#### DATA SHOWN

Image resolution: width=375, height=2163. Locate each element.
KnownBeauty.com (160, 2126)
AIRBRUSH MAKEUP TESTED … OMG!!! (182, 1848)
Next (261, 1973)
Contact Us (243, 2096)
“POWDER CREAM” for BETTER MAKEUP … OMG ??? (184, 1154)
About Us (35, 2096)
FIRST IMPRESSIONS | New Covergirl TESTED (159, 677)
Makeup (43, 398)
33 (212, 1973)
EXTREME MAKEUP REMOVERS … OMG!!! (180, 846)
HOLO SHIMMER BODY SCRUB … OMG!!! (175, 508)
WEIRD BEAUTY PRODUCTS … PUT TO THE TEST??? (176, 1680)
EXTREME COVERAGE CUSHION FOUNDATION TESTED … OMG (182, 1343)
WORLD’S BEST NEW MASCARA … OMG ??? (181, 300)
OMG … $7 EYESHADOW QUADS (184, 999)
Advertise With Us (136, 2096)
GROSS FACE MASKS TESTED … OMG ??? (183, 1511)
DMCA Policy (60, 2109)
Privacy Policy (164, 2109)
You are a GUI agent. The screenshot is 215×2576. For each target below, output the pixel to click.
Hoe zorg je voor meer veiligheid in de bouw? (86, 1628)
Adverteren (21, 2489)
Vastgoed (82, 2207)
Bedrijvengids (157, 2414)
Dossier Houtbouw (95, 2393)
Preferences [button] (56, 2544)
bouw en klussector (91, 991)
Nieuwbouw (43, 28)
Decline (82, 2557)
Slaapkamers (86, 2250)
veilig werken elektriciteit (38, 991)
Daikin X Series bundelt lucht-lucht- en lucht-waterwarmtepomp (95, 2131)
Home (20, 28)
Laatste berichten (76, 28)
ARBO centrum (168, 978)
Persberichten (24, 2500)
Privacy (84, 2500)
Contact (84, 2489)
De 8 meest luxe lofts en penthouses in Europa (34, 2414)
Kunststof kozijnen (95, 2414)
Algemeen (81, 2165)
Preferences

########

- **PROBLEM TO WORK ON**
Please reproduce the records exactly, without leaving any out.

- **PROBLEM SOLUTION**
Image resolution: width=375, height=2163. Locate each element.
KnownBeauty.com (160, 2126)
AIRBRUSH MAKEUP TESTED … OMG!!! (182, 1848)
Next (261, 1973)
Contact Us (243, 2096)
“POWDER CREAM” for BETTER MAKEUP … OMG ??? (184, 1154)
About Us (35, 2096)
FIRST IMPRESSIONS | New Covergirl TESTED (159, 677)
Makeup (43, 398)
33 (212, 1973)
EXTREME MAKEUP REMOVERS … OMG!!! (180, 846)
HOLO SHIMMER BODY SCRUB … OMG!!! (175, 508)
WEIRD BEAUTY PRODUCTS … PUT TO THE TEST??? (176, 1680)
EXTREME COVERAGE CUSHION FOUNDATION TESTED … OMG (182, 1343)
WORLD’S BEST NEW MASCARA … OMG ??? (181, 300)
OMG … $7 EYESHADOW QUADS (184, 999)
Advertise With Us (136, 2096)
GROSS FACE MASKS TESTED … OMG ??? (183, 1511)
DMCA Policy (60, 2109)
Privacy Policy (164, 2109)
You are a GUI agent. The screenshot is 215×2576. For each target below, output the pixel to click.
Hoe zorg je voor meer veiligheid in de bouw? (86, 1628)
Adverteren (21, 2489)
Vastgoed (82, 2207)
Bedrijvengids (157, 2414)
Dossier Houtbouw (95, 2393)
Preferences [button] (56, 2544)
bouw en klussector (91, 991)
Nieuwbouw (43, 28)
Decline (82, 2557)
Slaapkamers (86, 2250)
veilig werken elektriciteit (38, 991)
Daikin X Series bundelt lucht-lucht- en lucht-waterwarmtepomp (95, 2131)
Home (20, 28)
Laatste berichten (76, 28)
ARBO centrum (168, 978)
Persberichten (24, 2500)
Privacy (84, 2500)
Contact (84, 2489)
De 8 meest luxe lofts en penthouses in Europa (34, 2414)
Kunststof kozijnen (95, 2414)
Algemeen (81, 2165)
Preferences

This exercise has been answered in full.